I'm ashamed about Japanese. I've spent 8 years of my life learning it. I've lived in Japan for 2 years. I can't articulate myself with any grace, and I'm too scared to speak most days. This gets worse every day. Not my Japanese - that slowly gradually improves. But my shame about it worsens. I've spent 1/3 of my life with it now, and I still feel so lacking. I rationalise it to myself - I can read excellently, and my listening is good most of the time. But 8 years? And sometimes I still struggle to order coffee. I know the problem, really. It has nothing to do with the language and my fears of embarassment, shame, and judgement. I have a big history of these things and they cloud my brain before I get the chance to produce a sentence. In the few times I've felt safe enough to speak - I ended up being pretty coherent. And on days where my confidence is flying high I can get my words out easily enough. But the general locks on my heart and voice lead to a general lack of daily communication, which causes stagnation. Studying Japanese at all can make me feel bad now. It used to make me feel free and fresh. Now it reminds me of how much time I've lost. I think the shame around this causes me to look away from it. I focus on other things that are easier to improve than this speech issue (really an emotional issue). I always feel lacking. I'm not good enough. I haven't read enough books, I haven't delved further enough into the canon of critically appraised movies, games, music. I haven't made worthwhile art, I don't know the technical know-how, I haven't released music for too long. I always feel like I'm behind, and need to catch up. Of course this isn't just my head - culture is designed to make us feel lacking, and social media shows us aspirational figures who HAVE read all the good books, who HAVE secured their canon of media, who HAVE all the technical know-how on music.
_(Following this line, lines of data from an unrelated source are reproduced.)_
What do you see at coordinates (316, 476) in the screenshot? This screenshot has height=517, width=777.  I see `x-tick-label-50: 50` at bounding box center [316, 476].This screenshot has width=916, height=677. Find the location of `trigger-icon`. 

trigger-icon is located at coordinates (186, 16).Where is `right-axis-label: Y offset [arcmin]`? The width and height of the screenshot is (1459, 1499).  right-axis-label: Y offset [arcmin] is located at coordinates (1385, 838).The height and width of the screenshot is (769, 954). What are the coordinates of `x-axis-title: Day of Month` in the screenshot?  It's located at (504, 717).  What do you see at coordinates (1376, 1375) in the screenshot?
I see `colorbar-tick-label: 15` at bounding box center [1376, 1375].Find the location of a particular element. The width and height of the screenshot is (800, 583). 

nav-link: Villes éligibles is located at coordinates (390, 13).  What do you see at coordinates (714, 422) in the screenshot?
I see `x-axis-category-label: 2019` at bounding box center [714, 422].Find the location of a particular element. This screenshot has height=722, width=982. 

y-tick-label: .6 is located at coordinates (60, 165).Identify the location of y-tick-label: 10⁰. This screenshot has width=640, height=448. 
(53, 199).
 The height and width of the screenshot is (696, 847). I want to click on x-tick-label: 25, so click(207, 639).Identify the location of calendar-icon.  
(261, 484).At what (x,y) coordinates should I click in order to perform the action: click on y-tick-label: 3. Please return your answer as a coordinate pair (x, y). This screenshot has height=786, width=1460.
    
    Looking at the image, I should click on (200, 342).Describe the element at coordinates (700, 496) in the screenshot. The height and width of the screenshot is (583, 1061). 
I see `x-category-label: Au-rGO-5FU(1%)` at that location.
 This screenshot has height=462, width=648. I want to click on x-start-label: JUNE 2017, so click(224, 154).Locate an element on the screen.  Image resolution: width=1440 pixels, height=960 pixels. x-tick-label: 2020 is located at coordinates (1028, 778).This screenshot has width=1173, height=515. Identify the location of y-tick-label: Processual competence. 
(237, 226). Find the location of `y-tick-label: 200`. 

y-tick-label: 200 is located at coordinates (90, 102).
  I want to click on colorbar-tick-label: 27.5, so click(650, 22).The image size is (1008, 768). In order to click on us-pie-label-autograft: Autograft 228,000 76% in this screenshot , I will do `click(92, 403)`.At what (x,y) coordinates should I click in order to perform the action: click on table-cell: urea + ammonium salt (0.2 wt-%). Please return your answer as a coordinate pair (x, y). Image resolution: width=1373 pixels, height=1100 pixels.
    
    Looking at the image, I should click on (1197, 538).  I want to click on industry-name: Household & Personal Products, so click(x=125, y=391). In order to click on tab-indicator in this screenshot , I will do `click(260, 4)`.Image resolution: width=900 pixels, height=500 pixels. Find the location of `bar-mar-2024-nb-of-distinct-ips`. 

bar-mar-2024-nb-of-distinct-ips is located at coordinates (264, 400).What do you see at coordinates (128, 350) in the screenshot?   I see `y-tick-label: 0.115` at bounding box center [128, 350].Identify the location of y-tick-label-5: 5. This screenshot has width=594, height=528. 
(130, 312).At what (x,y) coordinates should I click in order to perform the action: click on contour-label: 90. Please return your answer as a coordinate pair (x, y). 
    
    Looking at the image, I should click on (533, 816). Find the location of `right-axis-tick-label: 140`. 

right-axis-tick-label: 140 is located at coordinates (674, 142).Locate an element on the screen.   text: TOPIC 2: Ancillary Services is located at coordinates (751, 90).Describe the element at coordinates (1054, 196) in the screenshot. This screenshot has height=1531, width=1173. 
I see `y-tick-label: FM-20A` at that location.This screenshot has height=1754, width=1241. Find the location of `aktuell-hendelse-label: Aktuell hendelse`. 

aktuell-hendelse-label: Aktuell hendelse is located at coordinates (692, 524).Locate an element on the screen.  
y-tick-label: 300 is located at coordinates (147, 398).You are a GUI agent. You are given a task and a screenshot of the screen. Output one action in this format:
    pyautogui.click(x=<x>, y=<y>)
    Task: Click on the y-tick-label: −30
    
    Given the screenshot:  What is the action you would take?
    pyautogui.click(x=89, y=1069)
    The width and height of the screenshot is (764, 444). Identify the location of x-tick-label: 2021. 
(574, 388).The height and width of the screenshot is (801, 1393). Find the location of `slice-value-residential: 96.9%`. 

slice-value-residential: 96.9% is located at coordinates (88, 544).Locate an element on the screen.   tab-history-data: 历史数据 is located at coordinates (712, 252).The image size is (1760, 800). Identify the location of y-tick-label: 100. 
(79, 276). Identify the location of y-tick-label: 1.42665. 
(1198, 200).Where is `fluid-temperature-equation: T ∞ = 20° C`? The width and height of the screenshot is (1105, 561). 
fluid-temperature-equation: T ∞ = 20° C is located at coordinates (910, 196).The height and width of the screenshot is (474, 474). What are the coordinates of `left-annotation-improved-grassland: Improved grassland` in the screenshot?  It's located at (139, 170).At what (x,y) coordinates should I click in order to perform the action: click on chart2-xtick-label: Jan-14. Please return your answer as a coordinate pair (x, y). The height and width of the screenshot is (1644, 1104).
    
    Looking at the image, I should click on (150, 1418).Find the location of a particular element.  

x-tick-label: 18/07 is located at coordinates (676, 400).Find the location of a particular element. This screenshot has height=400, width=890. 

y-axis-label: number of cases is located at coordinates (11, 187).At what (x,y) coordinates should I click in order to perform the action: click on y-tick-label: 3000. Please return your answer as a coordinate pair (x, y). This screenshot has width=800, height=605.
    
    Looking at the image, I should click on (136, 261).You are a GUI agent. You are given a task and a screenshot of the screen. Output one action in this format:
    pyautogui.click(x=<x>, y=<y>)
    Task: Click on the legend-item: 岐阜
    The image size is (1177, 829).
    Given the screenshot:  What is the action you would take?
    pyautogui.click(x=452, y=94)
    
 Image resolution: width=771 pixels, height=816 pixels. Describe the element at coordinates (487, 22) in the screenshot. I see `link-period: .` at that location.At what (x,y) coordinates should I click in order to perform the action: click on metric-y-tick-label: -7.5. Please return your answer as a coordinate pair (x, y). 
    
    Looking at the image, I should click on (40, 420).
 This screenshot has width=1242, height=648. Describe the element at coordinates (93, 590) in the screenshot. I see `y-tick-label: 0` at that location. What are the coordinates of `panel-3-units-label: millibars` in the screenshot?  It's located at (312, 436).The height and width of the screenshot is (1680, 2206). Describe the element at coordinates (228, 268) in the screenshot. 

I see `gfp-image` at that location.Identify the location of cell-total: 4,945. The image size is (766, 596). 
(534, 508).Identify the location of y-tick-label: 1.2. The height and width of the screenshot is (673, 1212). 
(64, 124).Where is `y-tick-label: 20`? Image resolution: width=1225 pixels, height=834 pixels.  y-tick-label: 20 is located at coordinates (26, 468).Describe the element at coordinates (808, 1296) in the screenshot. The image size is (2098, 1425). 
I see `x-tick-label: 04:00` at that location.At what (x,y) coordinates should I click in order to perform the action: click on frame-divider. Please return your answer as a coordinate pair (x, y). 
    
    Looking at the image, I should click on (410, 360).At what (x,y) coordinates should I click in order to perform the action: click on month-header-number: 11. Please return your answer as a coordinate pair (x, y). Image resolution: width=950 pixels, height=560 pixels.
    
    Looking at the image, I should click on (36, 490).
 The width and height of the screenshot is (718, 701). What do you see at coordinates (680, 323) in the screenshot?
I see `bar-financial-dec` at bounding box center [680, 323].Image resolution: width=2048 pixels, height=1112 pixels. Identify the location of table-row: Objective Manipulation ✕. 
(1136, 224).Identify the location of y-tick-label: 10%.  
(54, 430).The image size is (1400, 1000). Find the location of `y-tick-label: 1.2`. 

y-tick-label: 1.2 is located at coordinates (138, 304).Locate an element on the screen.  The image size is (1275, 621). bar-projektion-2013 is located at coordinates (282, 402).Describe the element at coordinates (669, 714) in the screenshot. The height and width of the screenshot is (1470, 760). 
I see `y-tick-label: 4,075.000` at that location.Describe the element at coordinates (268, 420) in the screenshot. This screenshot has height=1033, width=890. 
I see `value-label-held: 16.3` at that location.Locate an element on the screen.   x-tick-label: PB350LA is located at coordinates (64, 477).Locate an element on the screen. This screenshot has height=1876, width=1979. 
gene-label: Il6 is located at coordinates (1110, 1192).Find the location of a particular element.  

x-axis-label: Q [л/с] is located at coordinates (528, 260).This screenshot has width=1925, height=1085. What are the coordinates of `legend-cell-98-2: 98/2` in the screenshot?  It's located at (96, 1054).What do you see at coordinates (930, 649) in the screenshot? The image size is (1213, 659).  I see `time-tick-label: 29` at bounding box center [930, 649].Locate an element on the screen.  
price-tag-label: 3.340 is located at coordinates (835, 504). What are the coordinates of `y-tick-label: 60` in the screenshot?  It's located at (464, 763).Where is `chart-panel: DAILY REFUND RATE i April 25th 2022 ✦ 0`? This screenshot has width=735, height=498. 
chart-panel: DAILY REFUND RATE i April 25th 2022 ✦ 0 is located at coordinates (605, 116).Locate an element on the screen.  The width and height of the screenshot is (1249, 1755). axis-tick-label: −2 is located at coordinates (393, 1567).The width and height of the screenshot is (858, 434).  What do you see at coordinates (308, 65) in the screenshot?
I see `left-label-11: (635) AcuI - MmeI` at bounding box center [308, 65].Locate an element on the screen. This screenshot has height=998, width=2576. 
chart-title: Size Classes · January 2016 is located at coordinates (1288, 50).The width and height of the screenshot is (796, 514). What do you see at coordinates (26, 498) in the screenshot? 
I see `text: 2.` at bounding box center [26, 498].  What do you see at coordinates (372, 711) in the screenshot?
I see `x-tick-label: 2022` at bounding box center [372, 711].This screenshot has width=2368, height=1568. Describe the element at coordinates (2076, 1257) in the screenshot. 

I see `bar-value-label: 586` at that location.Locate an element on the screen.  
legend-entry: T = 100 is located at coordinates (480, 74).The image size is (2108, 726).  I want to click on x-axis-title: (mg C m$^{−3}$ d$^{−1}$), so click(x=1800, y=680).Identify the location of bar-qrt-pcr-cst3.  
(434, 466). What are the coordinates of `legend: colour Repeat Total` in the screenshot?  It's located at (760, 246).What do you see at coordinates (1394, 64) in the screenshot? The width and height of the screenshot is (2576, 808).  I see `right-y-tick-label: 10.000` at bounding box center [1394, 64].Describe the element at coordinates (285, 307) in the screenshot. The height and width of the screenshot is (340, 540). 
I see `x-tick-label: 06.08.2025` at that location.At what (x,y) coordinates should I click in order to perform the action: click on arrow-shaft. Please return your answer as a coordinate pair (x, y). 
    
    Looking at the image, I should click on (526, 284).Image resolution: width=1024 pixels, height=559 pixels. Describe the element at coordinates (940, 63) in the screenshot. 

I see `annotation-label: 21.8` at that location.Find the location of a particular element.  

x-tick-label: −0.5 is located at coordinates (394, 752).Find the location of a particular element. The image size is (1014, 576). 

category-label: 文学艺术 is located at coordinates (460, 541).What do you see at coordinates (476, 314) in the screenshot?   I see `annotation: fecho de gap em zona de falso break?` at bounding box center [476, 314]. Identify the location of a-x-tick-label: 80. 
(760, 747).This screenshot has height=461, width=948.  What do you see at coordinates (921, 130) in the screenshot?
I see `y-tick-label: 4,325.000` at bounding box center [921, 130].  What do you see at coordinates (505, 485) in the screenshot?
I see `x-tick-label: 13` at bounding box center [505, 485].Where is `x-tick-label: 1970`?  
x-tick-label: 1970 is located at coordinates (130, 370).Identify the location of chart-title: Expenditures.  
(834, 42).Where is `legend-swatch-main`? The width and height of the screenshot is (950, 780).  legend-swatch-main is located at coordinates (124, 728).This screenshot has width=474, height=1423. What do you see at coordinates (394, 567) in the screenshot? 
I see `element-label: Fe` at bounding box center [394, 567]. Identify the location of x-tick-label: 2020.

I think my obsessions come from this root cause really. I want to obsessively do something, or finish something, so that at least 'that' is over. I accomplished it, and I can move on to the next subject in this long list of checkboxes I wrote in order to feel worthwhile. So instead of tackling this issue at its core, unlearning shame, and speaking my mind in Japanese, I focus my time on the easier problems - finishing a book in a day, writing music, or beating a game with ALL my free time. If I can finish it quick enough, I get a sense of accomplishment out of it. And I feel proud.
And sometimes I'm too much - my body is too big, my voice too loud or weird. My sweat, my clothes. My existence is too much - when others are there to judge it. I fear judgement so much.
I just got off my Japanese class - an hour of free conversation. I feel an urge to blame myself for how it went - I didn't communicate strong enough my desire to be corrected, perhaps. But then again, it's clear he enjoyed talking a lot by himself - and I fell into the usual "un un un !" habit as is wont to do from a language learners' standpoint. I'll try someone else next time. But from my experience it was clear that I struggled to even put the sentence together. I stumbled over half phrases, trying to fit some disjointed false starts into a meaning and hoping that on the other side of the finish line, he'd pick up what I was struggling to carry. Perhaps simply writing via text, with time on my side, would help first. To wrap myself more around the structure of the language. How I'm supposed to weild this unyieldy sword. For now. I'm happy I did this, I'm proud for showing up and giving it a good shot.